O Instituto de Estudos Avançados da Unicamp (IdEA) recebeu mais uma reunião do grupo “Estratégias para o enfrentamento às doenças que afetam populações negligenciadas”, coordenado pelo professor Luiz Carlos Dias (IQ/Unicamp) e pela professora Luiza dos Reis Cruz (Drugs for Neglected Diseases Initiative – DNDi). O encontro concentrou-se em dois grandes desafios: a doença de Chagas e as leishmanioses, destacando aspectos de epidemiologia, diagnóstico, tratamento e os obstáculos que ainda persistem em relação ao controle dessas enfermidades.

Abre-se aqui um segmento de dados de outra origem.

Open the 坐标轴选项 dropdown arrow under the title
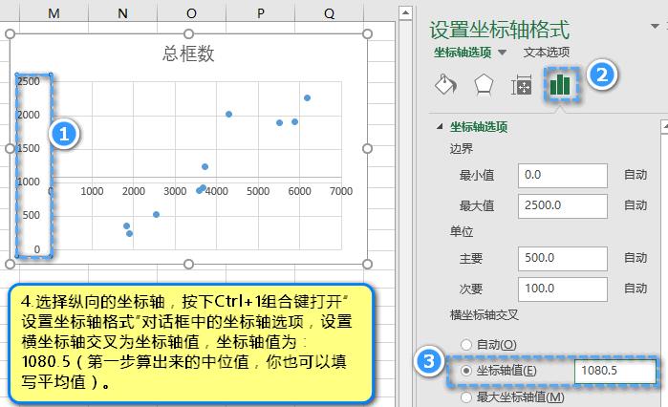The height and width of the screenshot is (407, 668). pos(503,53)
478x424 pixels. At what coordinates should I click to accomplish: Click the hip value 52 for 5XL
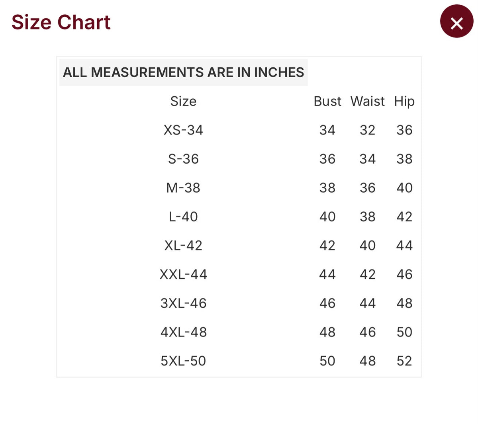[x=404, y=361]
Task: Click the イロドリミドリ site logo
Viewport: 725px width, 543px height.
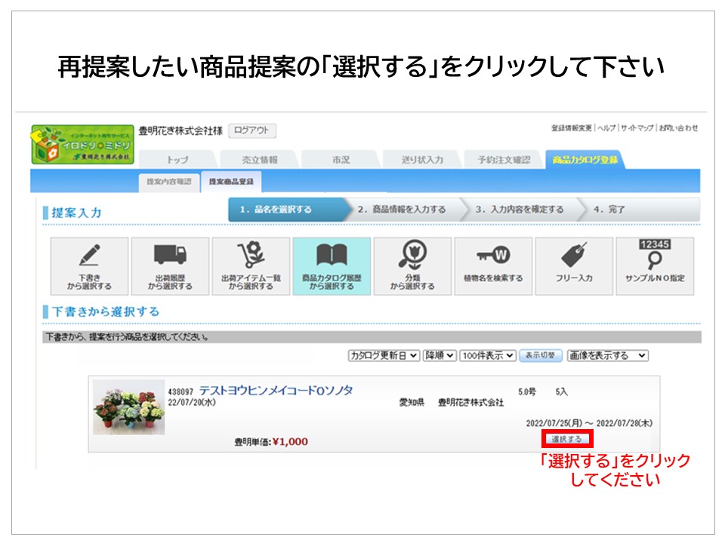Action: 82,144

No caso da doença de Chagas, foram apresentados dados do Ministério da Saúde sobre notificações agudas e crônicas no Brasil e na América Latina, ressaltando diferenças inter-regionais e a gravidade dos casos transmitidos por via oral, especialmente na região Norte. Foram discutidos programas nacionais e latino-americanos de conscientização, bem como os desafios no tratamento, como a heterogeneidade do parasita, a complexidade das diferentes formas do Trypanosoma cruzi (incluindo DTUs e a forma amastigota dormente) e a toxicidade dos medicamentos baseados na geração de radicais livres. Apesar de estudos pré-clínicos em andamento, ainda não há vacinas disponíveis para a doença, com destaque para pesquisas desenvolvidas na UFMG.
Em relação às leishmanioses, foi ressaltada a complexidade das manifestações clínicas e a diversidade dos parasitas envolvidos. As discussões evidenciaram a dificuldade de obter diagnósticos corretos, muitas vezes comprometidos pela coleta de material, além da importância dos diagnósticos diferenciais para distinguir infecções que causam lesões semelhantes, como a esporotricose. O grupo destacou ainda a escassez de tratamentos específicos, a dificuldade de adesão dos pacientes às terapias disponíveis e a relevância de repensar protocolos com medicamentos reposicionados. Questões foram levantadas à DNDi sobre novos regimes de tratamento em estudo.
O debate também abrangeu os reservatórios animais, apontando tanto cães quanto espécies silvestres como fatores que dificultam o controle da doença. A vacinação em cães, como a Leish-Tec, foi considerada limitada e cara, além de ainda não haver opções para humanos. Houve consenso sobre a necessidade de protocolos mais rigorosos de monitoramento e de estratégias econômicas viáveis, especialmente em regiões mais vulneráveis.
A reunião reforçou a urgência de políticas públicas integradas e interdisciplinares que contemplem não apenas os aspectos clínicos, mas também epidemiológicos, sociais e ambientais das doenças negligenciadas. O IdEA segue atuando como espaço de reflexão e articulação científica, promovendo diálogos capazes de apontar novos caminhos para o enfrentamento desses desafios de saúde pública.